What Teens See on Must-Surrender TV

The cultural battle over sex education is fought between the concepts of realism and traditionalism. The realists think traditionalist parents are unrealistic in thinking their children are never going to have sex. Traditionalists think the realists are fatalistic in assuming that everyone’s kids are going to have sex.

The Centers for Disease Control and Prevention found that over a 10-year period from 1991 to 2001, the percentage of high school students who engaged in sex dipped from 54.1 percent to 45.6 percent. That means that today, a sizable (SET ITAL) minority (END ITAL) of teenagers are sexually active. Regardless of your side in the culture war, that’s not a victory for realism. The number of teens having sex has declined because adults mustered the courage of their convictions.

Realism, sadly, is the only voice allowed in Hollywood. In three shows in an eight-day period, two sitcoms and a drama conjured teen-sex plotlines as an opportunity to paint sexual abstinence as unrealistic. Hollywood’s message: parents, surrender to the inevitable desires of your children, and children, surrender to the expectations of your fatalistic culture.

In the Sept. 30 episode of ABC’s “Eight Simple Rules,” the mother, a nurse, has been recruited to substitute-teach on sex education. She says: “Tomorrow, I have to talk about contraception, and the only thing the school will let me discuss is abstinence … I just think it’s irresponsible to say that abstinence is the only option. I see teenagers at the hospital every day, and they’re in trouble already. They need to know about safe sex.”
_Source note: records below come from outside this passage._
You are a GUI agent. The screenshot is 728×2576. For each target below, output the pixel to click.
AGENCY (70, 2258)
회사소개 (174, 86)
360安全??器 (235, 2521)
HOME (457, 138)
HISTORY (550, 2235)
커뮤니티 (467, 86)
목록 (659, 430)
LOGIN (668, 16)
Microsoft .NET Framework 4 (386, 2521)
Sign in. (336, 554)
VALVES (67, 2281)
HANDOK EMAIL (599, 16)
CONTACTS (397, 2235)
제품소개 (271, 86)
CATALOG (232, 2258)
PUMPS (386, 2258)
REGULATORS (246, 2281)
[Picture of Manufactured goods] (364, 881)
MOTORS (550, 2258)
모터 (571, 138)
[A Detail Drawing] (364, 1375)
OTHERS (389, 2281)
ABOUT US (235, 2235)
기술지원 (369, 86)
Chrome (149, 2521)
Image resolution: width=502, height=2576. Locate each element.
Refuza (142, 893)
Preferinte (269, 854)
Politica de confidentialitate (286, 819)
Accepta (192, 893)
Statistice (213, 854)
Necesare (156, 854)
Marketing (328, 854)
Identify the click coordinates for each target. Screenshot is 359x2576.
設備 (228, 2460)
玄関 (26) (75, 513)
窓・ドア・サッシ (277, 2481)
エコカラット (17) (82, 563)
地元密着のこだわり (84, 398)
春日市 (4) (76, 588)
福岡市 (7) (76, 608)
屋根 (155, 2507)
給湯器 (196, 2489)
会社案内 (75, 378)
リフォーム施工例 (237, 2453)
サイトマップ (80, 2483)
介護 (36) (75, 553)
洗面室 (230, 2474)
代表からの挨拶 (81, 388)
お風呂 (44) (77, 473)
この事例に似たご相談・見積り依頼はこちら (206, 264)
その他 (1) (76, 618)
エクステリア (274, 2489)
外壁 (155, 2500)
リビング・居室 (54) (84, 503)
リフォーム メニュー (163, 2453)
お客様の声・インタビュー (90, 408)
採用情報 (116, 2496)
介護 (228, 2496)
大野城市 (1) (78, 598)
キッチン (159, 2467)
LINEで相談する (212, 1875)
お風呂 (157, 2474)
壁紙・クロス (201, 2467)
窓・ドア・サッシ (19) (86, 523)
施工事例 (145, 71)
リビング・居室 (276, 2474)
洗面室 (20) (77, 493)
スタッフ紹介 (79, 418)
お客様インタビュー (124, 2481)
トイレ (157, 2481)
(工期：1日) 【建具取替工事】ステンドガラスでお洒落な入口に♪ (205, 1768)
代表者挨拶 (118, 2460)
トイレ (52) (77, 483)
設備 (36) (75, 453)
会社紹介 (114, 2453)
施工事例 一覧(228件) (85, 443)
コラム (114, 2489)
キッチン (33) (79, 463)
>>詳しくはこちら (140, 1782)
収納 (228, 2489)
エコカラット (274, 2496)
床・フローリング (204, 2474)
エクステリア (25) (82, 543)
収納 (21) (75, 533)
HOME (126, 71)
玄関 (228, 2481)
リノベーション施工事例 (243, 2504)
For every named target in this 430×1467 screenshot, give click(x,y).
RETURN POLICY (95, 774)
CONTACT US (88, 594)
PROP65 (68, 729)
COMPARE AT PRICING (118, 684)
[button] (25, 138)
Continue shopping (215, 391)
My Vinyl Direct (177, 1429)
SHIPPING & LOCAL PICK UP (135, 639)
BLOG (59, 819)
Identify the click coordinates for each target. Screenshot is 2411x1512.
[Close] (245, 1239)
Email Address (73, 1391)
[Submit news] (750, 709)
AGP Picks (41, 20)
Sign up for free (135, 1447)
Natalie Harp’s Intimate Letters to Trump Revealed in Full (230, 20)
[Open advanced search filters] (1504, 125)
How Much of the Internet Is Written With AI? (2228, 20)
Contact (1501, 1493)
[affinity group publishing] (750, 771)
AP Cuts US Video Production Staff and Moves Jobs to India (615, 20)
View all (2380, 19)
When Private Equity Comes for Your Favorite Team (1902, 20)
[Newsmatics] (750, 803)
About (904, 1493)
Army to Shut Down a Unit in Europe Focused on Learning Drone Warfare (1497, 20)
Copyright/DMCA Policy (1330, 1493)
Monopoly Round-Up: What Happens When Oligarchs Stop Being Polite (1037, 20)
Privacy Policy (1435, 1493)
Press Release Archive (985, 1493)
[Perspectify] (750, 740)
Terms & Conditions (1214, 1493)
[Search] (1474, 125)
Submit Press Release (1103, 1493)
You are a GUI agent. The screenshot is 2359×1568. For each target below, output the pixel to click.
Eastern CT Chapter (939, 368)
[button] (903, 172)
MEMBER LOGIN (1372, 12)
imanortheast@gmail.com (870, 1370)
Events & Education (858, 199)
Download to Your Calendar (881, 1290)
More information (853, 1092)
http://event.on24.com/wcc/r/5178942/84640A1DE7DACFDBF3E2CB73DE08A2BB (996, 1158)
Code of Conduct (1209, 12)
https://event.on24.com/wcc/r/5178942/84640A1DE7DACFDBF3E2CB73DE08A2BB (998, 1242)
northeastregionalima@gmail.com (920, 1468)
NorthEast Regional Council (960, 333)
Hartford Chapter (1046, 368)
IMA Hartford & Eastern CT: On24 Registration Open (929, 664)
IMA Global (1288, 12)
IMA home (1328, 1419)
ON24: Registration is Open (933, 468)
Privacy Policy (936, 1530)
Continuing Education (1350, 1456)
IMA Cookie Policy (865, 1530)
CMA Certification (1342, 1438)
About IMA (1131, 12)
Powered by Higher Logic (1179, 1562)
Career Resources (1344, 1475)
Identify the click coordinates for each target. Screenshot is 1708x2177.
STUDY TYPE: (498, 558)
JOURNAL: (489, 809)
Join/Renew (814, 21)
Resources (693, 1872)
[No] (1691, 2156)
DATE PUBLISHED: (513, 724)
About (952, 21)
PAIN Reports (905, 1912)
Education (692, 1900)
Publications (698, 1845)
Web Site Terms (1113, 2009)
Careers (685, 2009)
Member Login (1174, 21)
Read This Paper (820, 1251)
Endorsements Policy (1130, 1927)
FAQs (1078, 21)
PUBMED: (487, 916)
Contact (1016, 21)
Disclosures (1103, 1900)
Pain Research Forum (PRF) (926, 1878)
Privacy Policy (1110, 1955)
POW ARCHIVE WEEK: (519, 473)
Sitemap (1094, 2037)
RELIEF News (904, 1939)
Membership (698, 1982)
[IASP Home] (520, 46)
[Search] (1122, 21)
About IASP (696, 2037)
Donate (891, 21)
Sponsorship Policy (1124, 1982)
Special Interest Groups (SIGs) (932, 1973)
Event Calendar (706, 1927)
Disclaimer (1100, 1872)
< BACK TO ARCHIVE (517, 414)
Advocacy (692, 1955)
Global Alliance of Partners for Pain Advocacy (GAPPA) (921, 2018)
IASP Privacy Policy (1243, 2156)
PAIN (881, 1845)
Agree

The next day, abstinence education is caricatured as a cheesy black and white videotape: “And thus Woody leaves, knowing with great pride that this is another night he did not have sex.” The children laughed at the tape. A white boy unloaded his best attempt at hip-hop slang: “Dog be cold, saying hasta to a lady with such a fine cup set and booty like that.” He added that anyone who’d stick with abstinence must be homosexual: “But I’ll bet my money that dog be all swishy-swishy, playing for the other team.”

ABC is not giving anyone an accurate picture. As a formal educational initiative, abstinence education is a new phenomenon, not a June Cleaver joke. The videotapes are in color and convey a message incomprehensible to libertine Tinseltown: There are consequences of teen sex, even purportedly “safe sex.” They tell kids that teens who get pregnant before they reach 15 have an 85 percent chance of dropping out of school. Condom usage is 85 percent effective in adults but only 70 percent effective in teens. Teenage girls are more susceptible than adult women to contracting sexually transmitted diseases, which are on the rise. There is only a five- to six-day window in which a woman can conceive, but teens can contract a sexually transmitted disease at any time.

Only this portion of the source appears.